= Gelegele =

Village in Edo State, Nigeria

Gelegele (also spelt Gilli-Gilli) is a village located in Ovia North East Local Government Area of Edo State, Nigeria. The village is situated on the left flank of the Ovia (Osse) River and it shares boundary with Ughoton village. Gelegele is notable for its sea port on the river which was opened by Oba Ewuare the Great prior to the European exploration of the Great Benin Kingdom.

== Gelegele seaport ==
The Gelegele seaport holds an important place in the historic European exploration of Nigeria.

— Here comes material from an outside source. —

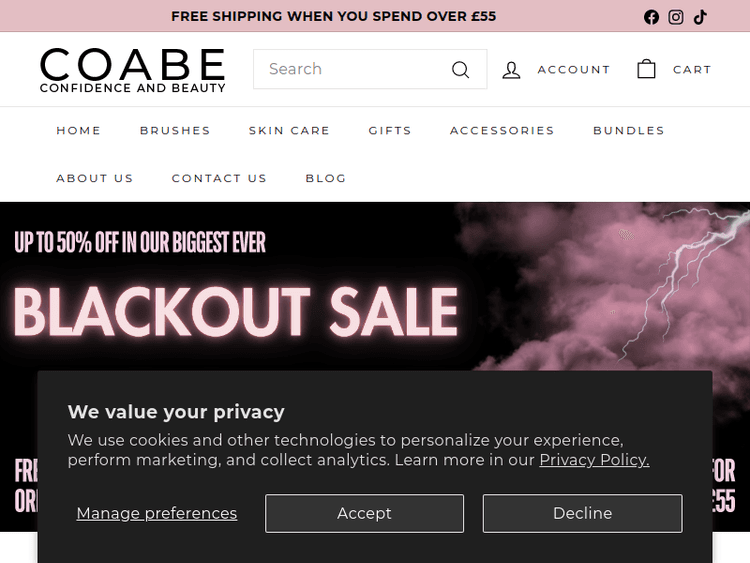Screen dimensions: 750x563
Task: Select Gifts in navigation
Action: point(390,130)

During the reign of Oba Ewuare the Great, the Portuguese became the first European travelers to visit Benin through the Gelegele seaport in 1472 AD. This was followed by subsequent diplomatic and trade relations between the Portuguese and the great Benin Kingdom from 1504 to 1550 AD. In 1963, the Gelegele Seaport became known for its oil producing nature and played host to Philip's Oil Company Limited, a subsidiary of Philip 66 of Texas in the United States of America.

== Ownership dispute ==
In 2021, there were several reports of disputes regarding the ownership of Gelegele Community between the Benin and the Ijaws. In 2019, it was reported that half-clad women and youths of Gelegele community chased away over 50 police officers and construction workers from the riverine community as a result of the Gelegele ownership dispute between the Benin and Ijaw people. The Supreme Court of Nigeria had in 1983 delivered a judgement on the ownership dispute of Gelegele in favour of the Benins.

== Industrialisation and Chinese partnership ==
In 2018, the Edo State Government partnered with a Chinese-based company called China Harbour Engineering Company to develop and industrialise the Gelegele seaport in Benin City.